═══ Data for this exercise

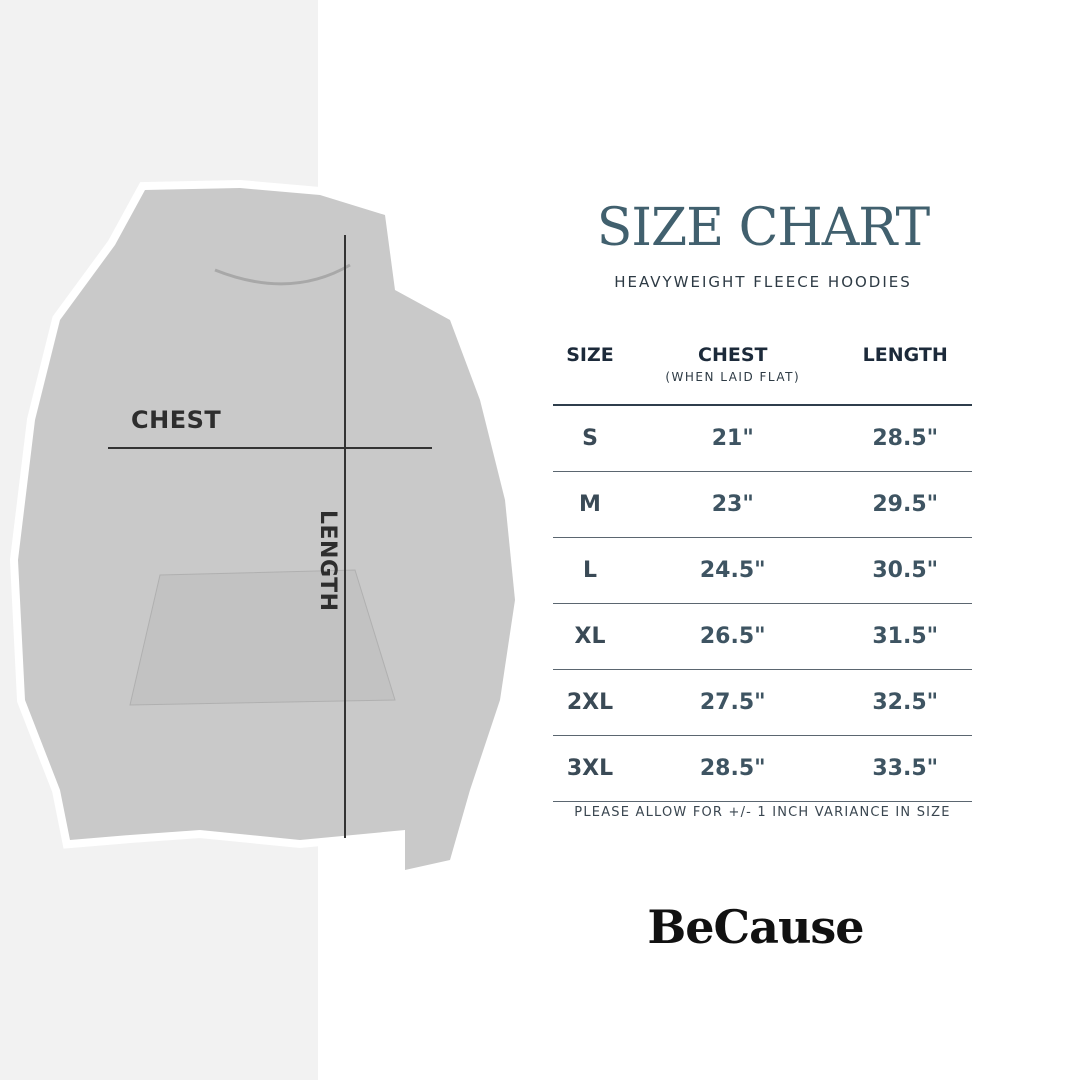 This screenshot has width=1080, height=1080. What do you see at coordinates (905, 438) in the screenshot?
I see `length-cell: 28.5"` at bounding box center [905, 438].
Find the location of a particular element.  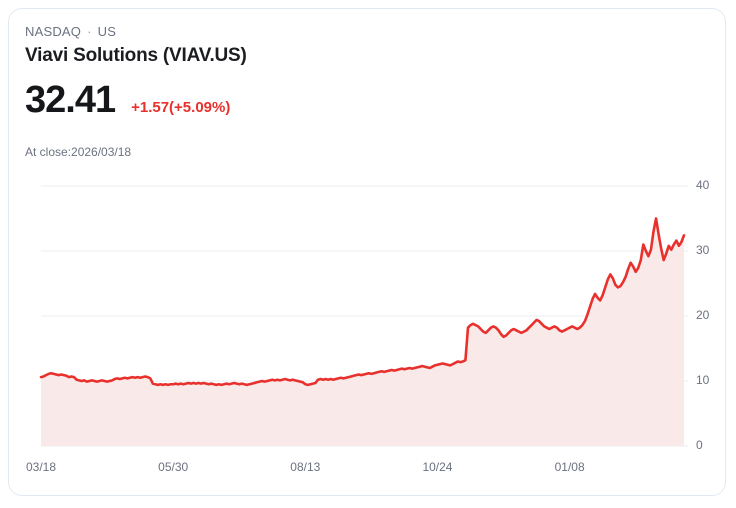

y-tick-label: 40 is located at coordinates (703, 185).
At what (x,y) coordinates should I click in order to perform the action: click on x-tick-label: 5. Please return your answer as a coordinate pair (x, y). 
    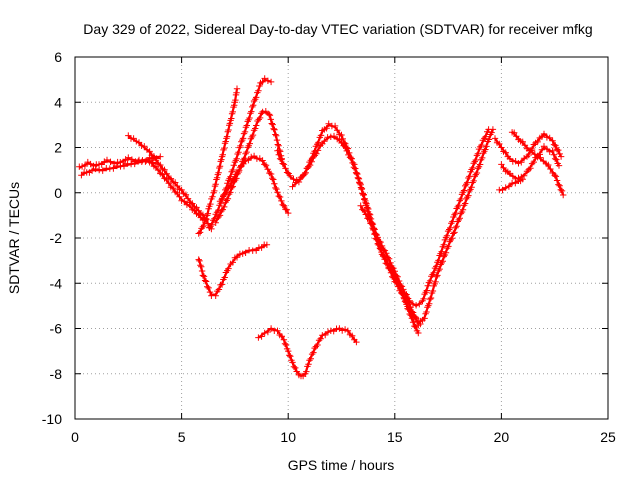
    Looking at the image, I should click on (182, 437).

══════

**What you are asked to do**
Gather every line of the rows above that contains the string "tick", matching case exactly.

**Reply**
y-tick-label: 40 is located at coordinates (703, 185).
At what (x,y) coordinates should I click in order to perform the action: click on x-tick-label: 5. Please return your answer as a coordinate pair (x, y). 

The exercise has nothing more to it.